= Navarro Mills Lake =

Lake in Texas

Navarro Mills Lake is located in Navarro County, Texas. It is located 20 miles west of Corsicana, and about 35 miles east of Waco.

== History ==
The lake is owned by the U.S. Government and operated by the U.S. Army Corps of Engineers. Construction of the lake began in January 1959, and it was completed in March 1963. The total cost was $9.5 million. It was built for flood protection and to sustain the water demand for the potential population growth. The lake has a maximum depth of 49 feet.

== Hydrology ==
The Navarro Mills Lake has the Trinity River and Richland Creek impounded. The lake has the surface area 5,070 acres. The dam and spillway is approximately 7,570 feet long embankment and it has a maximum height of 81.7 feet. The spillway is maintained by 6 tainter gates that are 40 feet wide and 29 feet tall and the top of the gates have an elevation of 414 feet above mean sea level. The dam has a drainage area of 320 square miles.

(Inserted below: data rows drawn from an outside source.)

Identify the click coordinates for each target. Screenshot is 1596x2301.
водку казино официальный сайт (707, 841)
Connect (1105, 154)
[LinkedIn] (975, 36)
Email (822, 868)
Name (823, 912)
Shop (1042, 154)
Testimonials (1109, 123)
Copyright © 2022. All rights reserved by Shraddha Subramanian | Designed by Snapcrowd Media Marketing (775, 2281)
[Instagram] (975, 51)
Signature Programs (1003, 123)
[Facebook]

== Terrestrial ecosystem ==

=== Fish ===
- White Bass
- Channel Catfish
- Crappie

=== Plants ===
- Cattails
- Floating Pondweed

== Recreation ==
Navarro Mills Lake has eight recreational areas and of the eight recreational areas four of them have camping and boat ramps. The other areas at the lake offer recreational activities such as fishing and swimming.